I missed out on Swiss chard growing up. My parents were avid organic gardeners and literally grew enough strawberries, corn, okra, peaches, black-eyed peas, butter beans, green beans and tomatoes for my dad to share with folks at his office and still have plenty left for freezing and canning. It was a sustainable operation complete with chickens, a few cows and my horse. Even though my parents were prolific gardeners, they never grew Swiss chard.
My parents would have loved this wonderful leafy vegetable, especially my mother. She would have first of all appreciated the beauty of this plant. Chard is pretty enough to accent any flower bed. Each stem grows out of the ground unfurling into a large arrowhead-shaped leaf accented by prominent veins. The stems range in color from yellow to red, pinkish orange in between shades and white.
This nutrient-dense plant offers endless opportunity for incorporating into colorful side dishes or even elegant main courses. Most often, I simply cut across the stems and leaves in 1/2-inch slices, and saute it in olive or grape seed oil. With a little sprinkling of coarse-grained kosher salt, the chard is ready soon after the leaves wilt. Sometimes I start the stems in the saute first adding the leafy parts once the stems are underway. It is ready in minutes.
I have also used the leaves to encase a filling much like you would use to make cabbage rolls. Unlike cabbage that needs to be blanched before filling, the chard leaves are super flexible and soft. They can be used as a wrapper without the extra step of blanching. They are large enough to wrap around the filling in several layers so the finished little chard-wrapped package holds up beautifully during the final stages of cooking.

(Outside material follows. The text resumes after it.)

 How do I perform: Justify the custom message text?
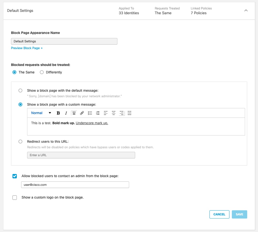(129, 113)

Chopped chard can also be incorporated into the filling along with cabbage, ground lamb, beef, veal or turkey, and onions, of course. You can get quite creative when it comes to making a filling for chard leaves. Carrots, peppers, squash and celery in varying quantities, along with a chunky tomato sauce, are hard to beat.

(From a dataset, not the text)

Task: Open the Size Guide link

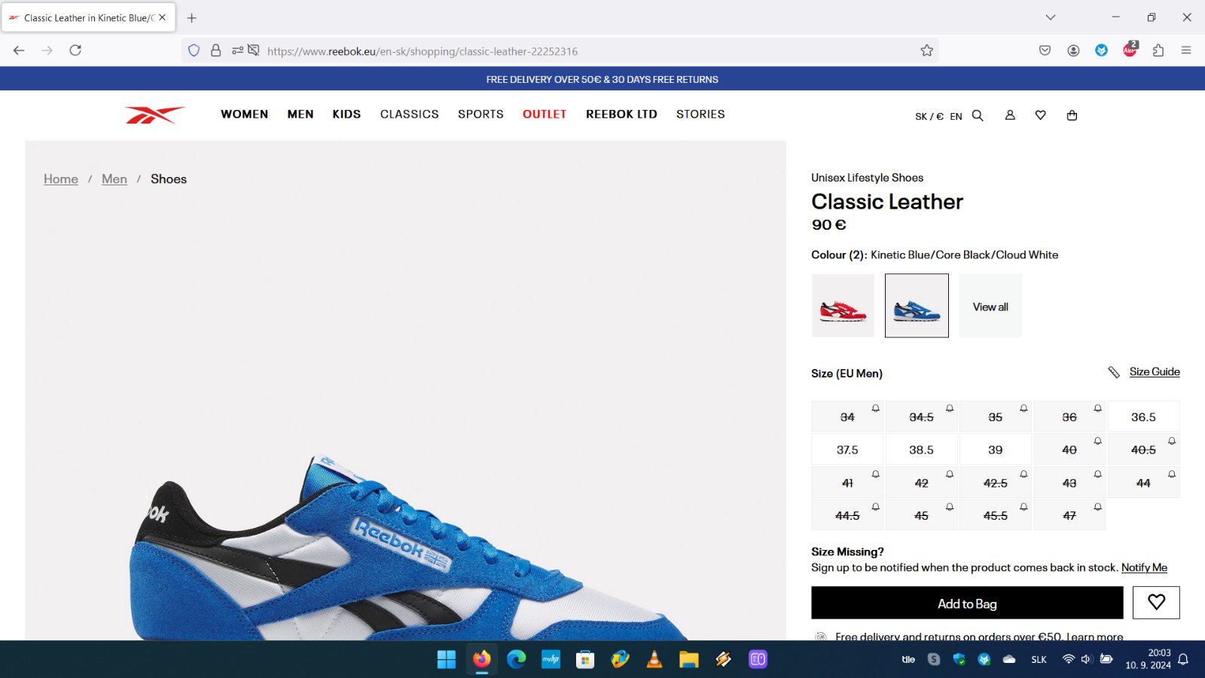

I love to make a refrigerator bouquet of chard when I bring it into the house. Whether the chard is from the garden, your farmer's market or neighborhood grocery, you may need to store it a few days before cooking it. I rinse it and make a fresh cut across the stems and stand the chard in a glass of water. It sure brightens up the fridge and it's nice to be enticed by fresh vegetables when thinking about what to have for dinner.
Crow Farms had beautiful Swiss chard at the OSU-OKC Farmer's Market recently. Red-stemmed and super fresh, I couldn't resist, even though I had plenty of white stemmed chard growing in my garden at home. It is easy to grow even in this often parched prairie of Northwest Oklahoma. I hope you will try Swiss chard soon and garden fresh.
Here's a recipe our registered dietitian Becky Varner offered last November.
Sauteed Garlic Chard
16 ounces Swiss chard, washed but do not dry water off leaves
1 tablespoon olive oil
1/2 tablespoon minced garlic
1/2 teaspoon black pepper
-> Pour oil in skillet and heat to medium.
-> Add garlic and pepper and saute, stirring frequently, for 1 to 2 minutes.
-> While garlic and pepper are cooking, chop the chard in bite-sized pieces.
-> Add chard and continue cooking several minutes until tender.
-> Serve immediately.
Nutrition information: This recipe makes 4 servings. Each serving contains approximately 50 calories and 3.5 grams fat.